Data items
################

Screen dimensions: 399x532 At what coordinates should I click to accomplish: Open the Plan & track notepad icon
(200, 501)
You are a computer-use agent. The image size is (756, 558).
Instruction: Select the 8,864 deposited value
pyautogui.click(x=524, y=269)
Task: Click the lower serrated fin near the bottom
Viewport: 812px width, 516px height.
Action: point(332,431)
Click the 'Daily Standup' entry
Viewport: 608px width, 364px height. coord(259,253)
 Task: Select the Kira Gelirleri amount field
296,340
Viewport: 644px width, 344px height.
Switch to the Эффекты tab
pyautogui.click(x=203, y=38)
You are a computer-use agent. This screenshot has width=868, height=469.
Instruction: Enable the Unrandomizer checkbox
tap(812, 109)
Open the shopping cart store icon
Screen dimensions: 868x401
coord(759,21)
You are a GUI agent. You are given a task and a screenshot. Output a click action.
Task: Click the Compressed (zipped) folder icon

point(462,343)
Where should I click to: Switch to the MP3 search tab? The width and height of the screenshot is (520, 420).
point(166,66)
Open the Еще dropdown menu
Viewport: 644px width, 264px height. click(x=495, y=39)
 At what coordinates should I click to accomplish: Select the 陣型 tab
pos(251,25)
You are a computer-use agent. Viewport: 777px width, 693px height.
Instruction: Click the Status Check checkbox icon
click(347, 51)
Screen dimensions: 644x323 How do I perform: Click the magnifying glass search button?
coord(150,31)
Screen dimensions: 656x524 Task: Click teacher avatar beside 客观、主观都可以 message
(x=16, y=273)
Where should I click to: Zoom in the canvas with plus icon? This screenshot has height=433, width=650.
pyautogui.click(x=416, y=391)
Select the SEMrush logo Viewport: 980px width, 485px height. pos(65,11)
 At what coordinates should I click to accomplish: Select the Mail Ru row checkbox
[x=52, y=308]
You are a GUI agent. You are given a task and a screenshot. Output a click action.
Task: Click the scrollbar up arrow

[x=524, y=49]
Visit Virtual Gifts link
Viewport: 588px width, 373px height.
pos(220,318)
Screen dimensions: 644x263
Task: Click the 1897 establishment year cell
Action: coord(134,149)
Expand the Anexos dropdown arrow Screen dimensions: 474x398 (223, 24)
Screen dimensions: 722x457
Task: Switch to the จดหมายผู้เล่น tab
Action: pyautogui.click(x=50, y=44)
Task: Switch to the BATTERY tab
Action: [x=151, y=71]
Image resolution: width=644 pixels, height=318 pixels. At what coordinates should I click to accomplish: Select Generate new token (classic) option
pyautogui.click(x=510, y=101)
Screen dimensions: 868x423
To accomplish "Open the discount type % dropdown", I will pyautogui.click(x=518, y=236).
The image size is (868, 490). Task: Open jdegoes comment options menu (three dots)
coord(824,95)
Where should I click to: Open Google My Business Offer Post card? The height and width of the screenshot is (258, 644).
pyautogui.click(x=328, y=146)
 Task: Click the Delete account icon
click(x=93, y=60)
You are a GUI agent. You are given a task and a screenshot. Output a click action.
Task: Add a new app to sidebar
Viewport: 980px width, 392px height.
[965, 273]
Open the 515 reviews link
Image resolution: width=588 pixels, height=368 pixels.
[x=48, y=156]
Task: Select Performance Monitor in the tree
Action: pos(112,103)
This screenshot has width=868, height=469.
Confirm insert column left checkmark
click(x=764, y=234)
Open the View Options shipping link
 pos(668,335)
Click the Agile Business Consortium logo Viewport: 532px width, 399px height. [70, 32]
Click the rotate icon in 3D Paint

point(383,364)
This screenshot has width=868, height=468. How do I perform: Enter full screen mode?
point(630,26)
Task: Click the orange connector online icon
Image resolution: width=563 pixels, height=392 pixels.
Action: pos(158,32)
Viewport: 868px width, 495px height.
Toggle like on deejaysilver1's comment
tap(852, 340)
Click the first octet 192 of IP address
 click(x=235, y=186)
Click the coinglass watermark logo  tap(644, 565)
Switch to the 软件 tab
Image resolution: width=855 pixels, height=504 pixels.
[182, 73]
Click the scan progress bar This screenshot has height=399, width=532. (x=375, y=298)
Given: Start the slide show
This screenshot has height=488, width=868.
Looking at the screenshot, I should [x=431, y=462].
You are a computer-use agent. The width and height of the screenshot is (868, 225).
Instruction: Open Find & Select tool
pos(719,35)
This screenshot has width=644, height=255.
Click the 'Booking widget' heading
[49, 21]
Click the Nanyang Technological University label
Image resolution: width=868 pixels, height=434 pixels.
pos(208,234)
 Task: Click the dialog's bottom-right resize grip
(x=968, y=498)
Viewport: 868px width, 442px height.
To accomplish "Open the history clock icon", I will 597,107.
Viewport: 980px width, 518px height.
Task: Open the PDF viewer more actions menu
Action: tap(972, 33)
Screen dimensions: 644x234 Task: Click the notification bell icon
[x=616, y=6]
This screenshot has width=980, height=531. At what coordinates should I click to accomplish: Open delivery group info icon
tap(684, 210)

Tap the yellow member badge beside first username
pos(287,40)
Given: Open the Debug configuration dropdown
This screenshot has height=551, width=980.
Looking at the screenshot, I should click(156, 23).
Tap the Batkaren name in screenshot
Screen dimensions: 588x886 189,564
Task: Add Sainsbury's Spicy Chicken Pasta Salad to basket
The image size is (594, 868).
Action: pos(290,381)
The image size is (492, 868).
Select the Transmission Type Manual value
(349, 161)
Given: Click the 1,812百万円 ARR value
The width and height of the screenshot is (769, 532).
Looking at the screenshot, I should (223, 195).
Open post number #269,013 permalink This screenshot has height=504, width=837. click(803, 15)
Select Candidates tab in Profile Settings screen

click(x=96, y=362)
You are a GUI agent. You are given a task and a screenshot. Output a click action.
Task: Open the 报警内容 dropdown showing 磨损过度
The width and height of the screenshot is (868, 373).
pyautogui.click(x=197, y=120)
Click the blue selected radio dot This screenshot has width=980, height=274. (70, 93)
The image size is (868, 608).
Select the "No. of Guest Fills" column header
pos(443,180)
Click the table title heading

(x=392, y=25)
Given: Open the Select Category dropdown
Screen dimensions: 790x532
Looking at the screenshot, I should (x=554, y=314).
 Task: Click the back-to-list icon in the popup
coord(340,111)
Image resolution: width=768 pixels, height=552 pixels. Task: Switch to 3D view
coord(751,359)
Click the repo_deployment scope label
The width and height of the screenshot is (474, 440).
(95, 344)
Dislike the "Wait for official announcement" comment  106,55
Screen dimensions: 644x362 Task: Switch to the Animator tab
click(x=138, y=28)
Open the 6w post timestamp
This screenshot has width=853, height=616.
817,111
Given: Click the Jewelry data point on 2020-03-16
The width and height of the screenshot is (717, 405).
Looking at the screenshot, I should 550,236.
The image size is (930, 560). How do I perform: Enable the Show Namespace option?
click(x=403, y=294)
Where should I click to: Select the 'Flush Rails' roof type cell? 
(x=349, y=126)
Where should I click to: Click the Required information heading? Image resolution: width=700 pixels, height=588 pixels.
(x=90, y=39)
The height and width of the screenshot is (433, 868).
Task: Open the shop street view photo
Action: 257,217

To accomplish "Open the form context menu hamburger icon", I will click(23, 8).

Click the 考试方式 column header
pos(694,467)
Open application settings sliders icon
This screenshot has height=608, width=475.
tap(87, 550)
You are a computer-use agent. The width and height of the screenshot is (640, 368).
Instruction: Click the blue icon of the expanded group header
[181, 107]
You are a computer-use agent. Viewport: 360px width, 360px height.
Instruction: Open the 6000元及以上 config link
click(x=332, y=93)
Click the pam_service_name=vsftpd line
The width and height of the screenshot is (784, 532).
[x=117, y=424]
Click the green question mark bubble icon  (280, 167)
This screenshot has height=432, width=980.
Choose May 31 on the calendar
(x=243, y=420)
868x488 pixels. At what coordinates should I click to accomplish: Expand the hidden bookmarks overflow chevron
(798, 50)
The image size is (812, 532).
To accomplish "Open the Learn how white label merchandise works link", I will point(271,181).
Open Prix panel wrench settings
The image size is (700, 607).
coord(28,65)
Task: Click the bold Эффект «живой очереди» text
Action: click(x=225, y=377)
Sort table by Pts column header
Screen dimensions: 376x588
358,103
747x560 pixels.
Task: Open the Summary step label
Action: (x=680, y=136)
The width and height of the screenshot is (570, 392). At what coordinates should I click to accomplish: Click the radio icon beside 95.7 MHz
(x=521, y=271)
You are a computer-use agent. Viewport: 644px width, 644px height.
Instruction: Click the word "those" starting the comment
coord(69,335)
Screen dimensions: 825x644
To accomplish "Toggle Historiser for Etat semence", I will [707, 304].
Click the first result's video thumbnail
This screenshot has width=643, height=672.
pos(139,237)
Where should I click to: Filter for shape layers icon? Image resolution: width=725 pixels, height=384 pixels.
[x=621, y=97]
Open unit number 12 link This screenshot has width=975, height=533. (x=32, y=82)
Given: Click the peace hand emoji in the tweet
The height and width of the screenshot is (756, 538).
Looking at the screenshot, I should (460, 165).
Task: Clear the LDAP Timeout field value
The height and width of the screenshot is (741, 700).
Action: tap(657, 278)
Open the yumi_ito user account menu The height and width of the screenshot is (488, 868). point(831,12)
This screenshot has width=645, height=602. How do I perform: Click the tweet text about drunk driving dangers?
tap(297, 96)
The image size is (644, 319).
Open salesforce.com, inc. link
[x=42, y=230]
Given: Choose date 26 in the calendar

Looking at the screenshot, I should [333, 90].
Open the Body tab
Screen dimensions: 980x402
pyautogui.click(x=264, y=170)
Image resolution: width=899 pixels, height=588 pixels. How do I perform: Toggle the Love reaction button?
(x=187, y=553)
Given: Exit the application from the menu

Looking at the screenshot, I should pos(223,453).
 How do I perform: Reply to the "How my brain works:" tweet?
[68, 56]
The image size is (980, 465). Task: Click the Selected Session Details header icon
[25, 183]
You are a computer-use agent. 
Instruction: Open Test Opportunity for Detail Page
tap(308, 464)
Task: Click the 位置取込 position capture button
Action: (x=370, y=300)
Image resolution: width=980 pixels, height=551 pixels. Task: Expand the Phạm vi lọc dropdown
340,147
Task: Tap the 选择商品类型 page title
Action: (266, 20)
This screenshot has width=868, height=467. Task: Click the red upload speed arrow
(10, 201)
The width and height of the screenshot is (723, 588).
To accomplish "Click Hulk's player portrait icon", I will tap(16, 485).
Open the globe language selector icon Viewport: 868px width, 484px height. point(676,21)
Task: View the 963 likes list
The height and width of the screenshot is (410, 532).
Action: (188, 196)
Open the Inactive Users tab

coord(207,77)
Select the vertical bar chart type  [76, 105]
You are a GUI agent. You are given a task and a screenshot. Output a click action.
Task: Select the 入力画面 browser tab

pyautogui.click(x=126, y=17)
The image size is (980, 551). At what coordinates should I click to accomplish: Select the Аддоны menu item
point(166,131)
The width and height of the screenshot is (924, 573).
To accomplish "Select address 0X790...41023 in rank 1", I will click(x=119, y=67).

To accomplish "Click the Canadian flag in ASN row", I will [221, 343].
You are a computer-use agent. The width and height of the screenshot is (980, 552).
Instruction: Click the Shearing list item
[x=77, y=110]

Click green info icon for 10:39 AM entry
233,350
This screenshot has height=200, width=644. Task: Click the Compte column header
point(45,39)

################

- _What to do_: Reproduce every line from the preceding data in which the word "number" can be found.

- _Result below_:
Open post number #269,013 permalink This screenshot has height=504, width=837. click(803, 15)
Open unit number 12 link This screenshot has width=975, height=533. (x=32, y=82)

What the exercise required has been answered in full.